CRESCONO GLI INCIDENTI CON VITTIME E FERITE - Nella prima metà del 2021 si è registrato un incremento di incidenti con lesioni (+31,3%), vittime (+22,3%) e feriti (+28,1%) rispetto allo stesso periodo del 2020 (per diversi mesi in quel periodo l’Italia era in pieno lockdown). Questi numeri appaiono però inferiori se effettuiamo un raffronto rispetto al triennio 2017-2019: incidenti stradali -22,5%, deceduti - 19,8% e feriti -27,6%. I sinistri sono stati però più bassi nei mesi di gennaio e febbraio rispetto al 2020, quando ancora non eravamo in lockdown. Da marzo a giugno, invece, il rialzo è stato importante. Analizzando più nel dettaglio la situazione, dal 1° gennaio al 30 giugno di quest’anno 65.116 incidenti hanno causato 1.239 morti e 85.647 feriti. La media giornaliera è di 360 incidenti, 7 morti e 473 feriti ogni giorno. Le vittime sono cresciute soprattutto su autostrade (+50%), tra il 17 e il 20% sulle strade urbane ed extraurbane.

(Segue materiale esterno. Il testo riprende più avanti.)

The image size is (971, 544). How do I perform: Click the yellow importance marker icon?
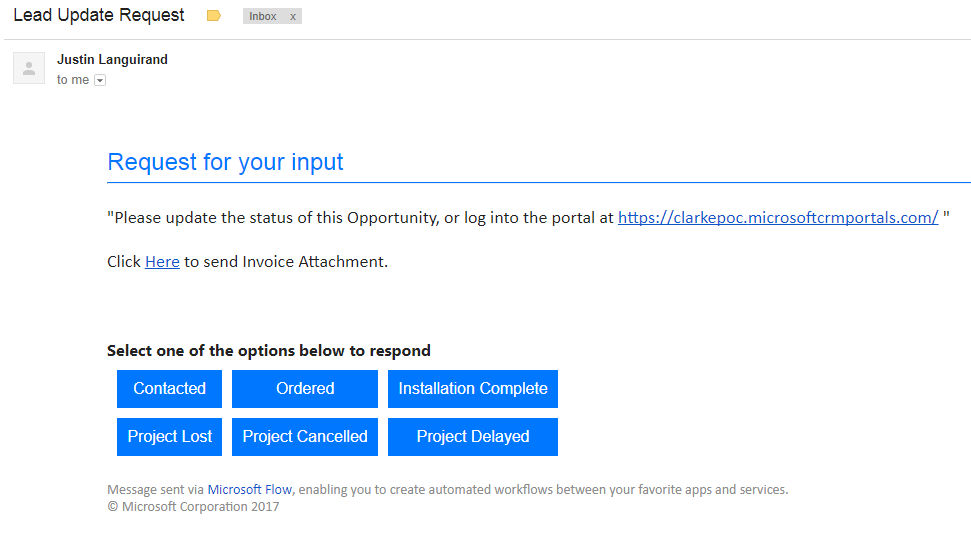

AUMENTANO I CHILOMETRI PERCORSI - Il ritorno alla “normalità” degli italiani appare evidente anche da un altro dato. Nei primi sei mesi dell’anno si è registrata una crescita delle percorrenze medie autostradali pari al 24%. Per quanto riguarda invece le strade extraurbane, il numero è diminuito a gennaio e febbraio, per poi essere cresciuto nuovamente da marzo. In estate, invece, complici gli spostamenti per le vacanze, c’è stato un incremento del 5%.